Voltar aos pubs, reabertos no dia 4 de julho após meses fechados devido ao isolamento social, era a grande expectativa dos ingleses nas últimas semanas. A vontade de retomar um dos hábitos da população britânica era tão grande, que o dia da abertura ficou conhecido como “supersábado”. As aglomerações foram inevitáveis, e o número de casos de Covid-19 voltou a subir. O caso ilustra o quanto é importante ter cautela no processo de retomada das atividades. Uma das questões que afligem governantes neste momento é a circulação de pessoas. Como garantir que os deslocamentos ocorram de forma segura? Para o primeiro-ministro britânico, Boris Johnson – que contraiu a doença –, o futuro terá a bicicleta como protagonista da mobilidade. Segundo Johnson, haverá “uma era de ouro para o ciclismo”. E isso já começou a se traduzir em obras públicas. A Inglaterra anunciou investimentos da ordem de 250 milhões de libras para construção de ciclovias temporárias e garantir mais espaço para a circulação de pessoas por um meio de transporte individual.
O Reino Unido não está sozinho nessa cruzada. A prefeitura de Paris criou um fundo com 20 milhões de euros para ações que incentivem o uso desse modal. Ele inclui fornecer 50 euros para quem deseja consertar sua bicicleta. “Europeus e americanos estão começando a retomar atividades.

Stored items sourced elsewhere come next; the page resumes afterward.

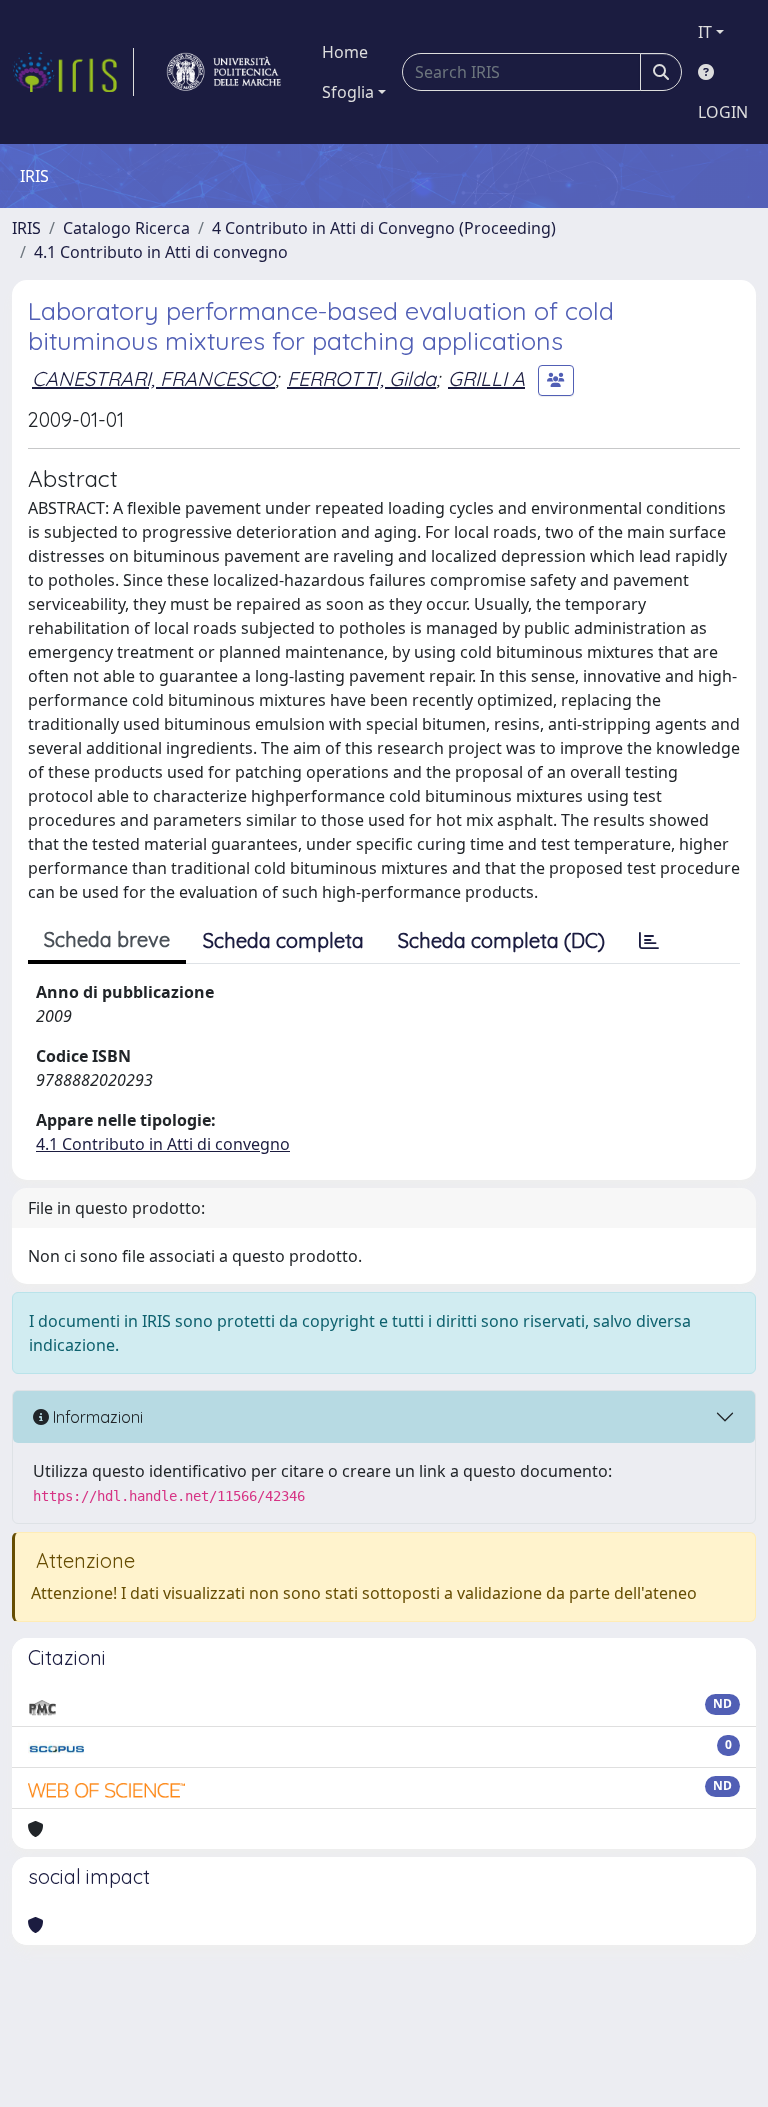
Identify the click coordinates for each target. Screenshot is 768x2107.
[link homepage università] (224, 72)
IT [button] (705, 32)
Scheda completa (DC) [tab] (501, 940)
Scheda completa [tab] (283, 940)
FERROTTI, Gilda (361, 378)
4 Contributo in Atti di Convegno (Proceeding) (384, 228)
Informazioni (96, 1417)
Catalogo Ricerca (126, 228)
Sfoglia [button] (348, 92)
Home (345, 52)
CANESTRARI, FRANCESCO (153, 378)
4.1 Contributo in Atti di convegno (161, 252)
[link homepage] (73, 72)
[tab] (649, 941)
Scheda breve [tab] (107, 939)
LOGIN (723, 112)
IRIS (26, 228)
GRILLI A (486, 378)
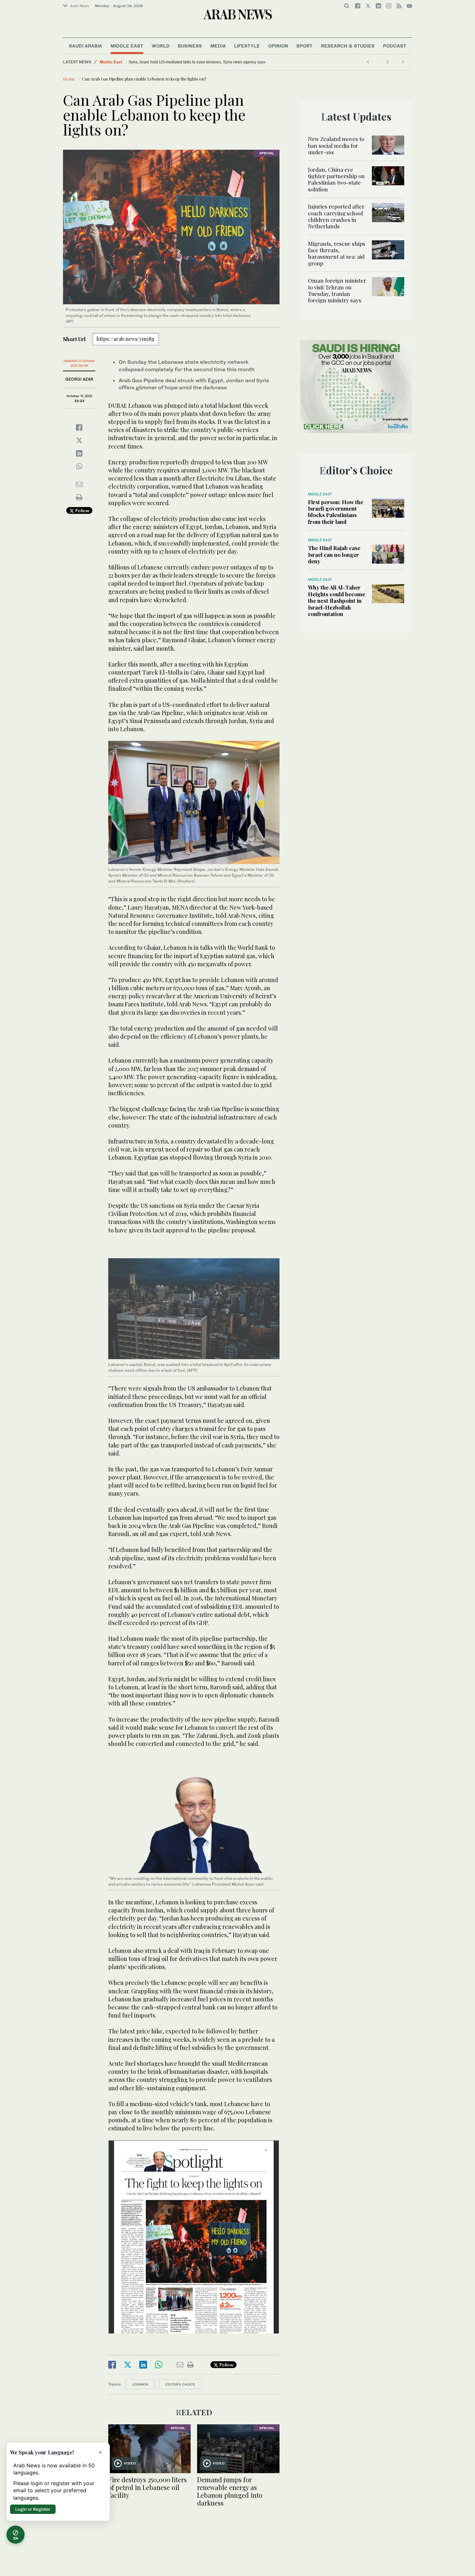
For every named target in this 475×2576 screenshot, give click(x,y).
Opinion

Com a chegada do verão, querem usar um meio de transporte seguro e que conte com o apoio dos governos“, diz Cyro Gazola, CEO da Caloi, maior fabricante de bicicletas da América do Sul, hoje controlada pela canadense Dorel, uma das gigantes do segmento no mundo. Para ele, o movimento pode ocorrer também por aqui. “O que falta no Brasil é ação e decisão”, afirma Gazola.

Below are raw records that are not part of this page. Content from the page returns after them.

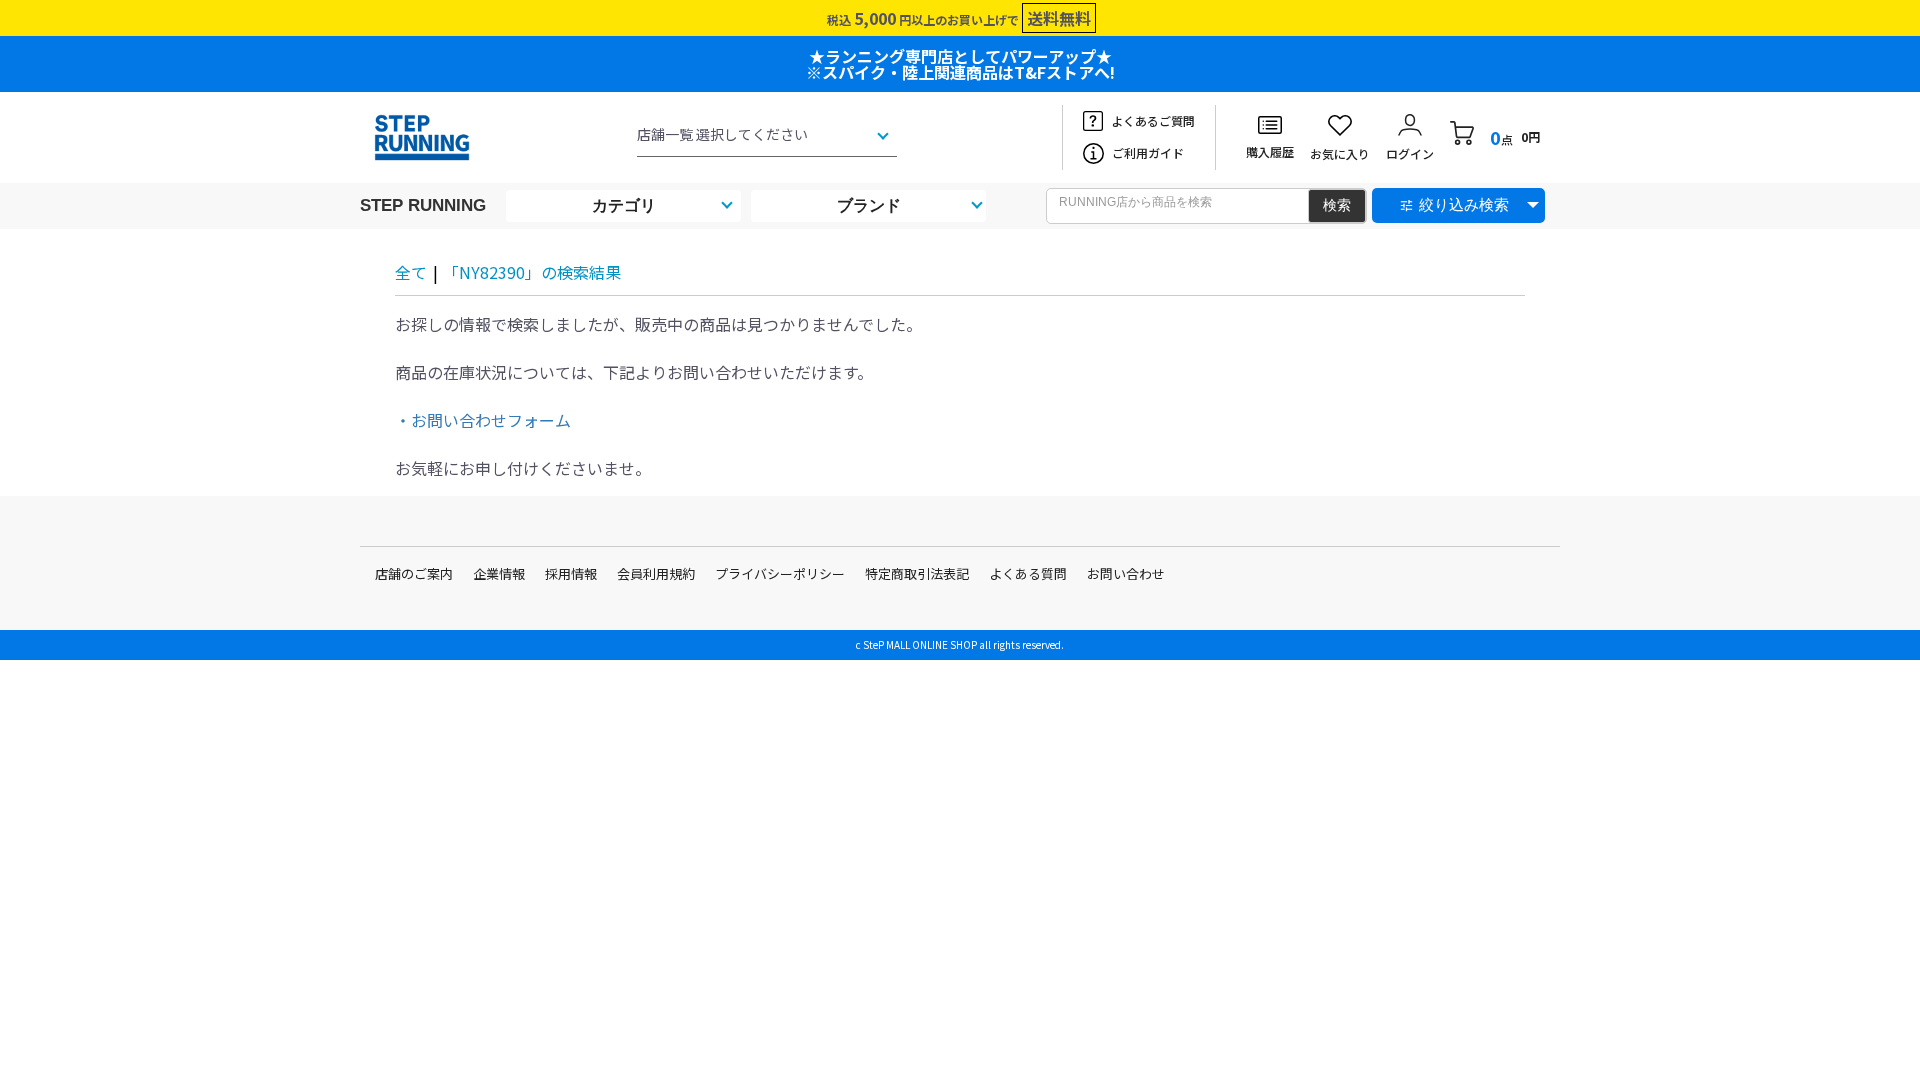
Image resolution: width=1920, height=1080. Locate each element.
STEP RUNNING (423, 205)
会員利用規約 (656, 573)
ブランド (869, 205)
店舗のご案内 (414, 573)
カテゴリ (624, 205)
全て (411, 272)
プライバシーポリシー (780, 573)
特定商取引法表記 (917, 573)
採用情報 (571, 573)
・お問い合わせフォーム (483, 420)
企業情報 (499, 573)
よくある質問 (1028, 573)
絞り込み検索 (1464, 204)
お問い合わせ (1126, 573)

Caso decidisse em favor da bicicleta, o País teria benefícios também nos cofres públicos, principalmente na área da saúde. Estudo realizado pelo Centro Brasileiro de Análise de Planejamento (Cebrap) mostra que o estímulo ao uso do equipamento de duas rodas poderia resultar na economia de R$ 34,4 milhões no Sistema Único de Saúde (SUS), apenas na cidade de São Paulo. O número leva em conta a diminuição na quantidade de internações e o percentual de viagens de ônibus e carros que deixariam de ser feitas com mais deslocamentos de bicicletas. Existe espaço para isso? Segundo a Associação Brasileira dos Fabricantes de Motocicletas, Ciclomotores, Motonetas, Bicicletas e Similares (Abraciclo), há no País 70 milhões de bikes. Se fosse dividida de maneira uniforme pela população, haveria uma para cada três pessoas. Se ainda há muita gente sem uma magrela para chamar de sua, a perspectiva para o aumento da frota é encorajador. Soma-se a isso o fato de o Brasil ocupar uma posição de destaque no ranking mundial de produtores de bikes. Na quarta colocação, o País fica atrás de China, Índia e União Europeia.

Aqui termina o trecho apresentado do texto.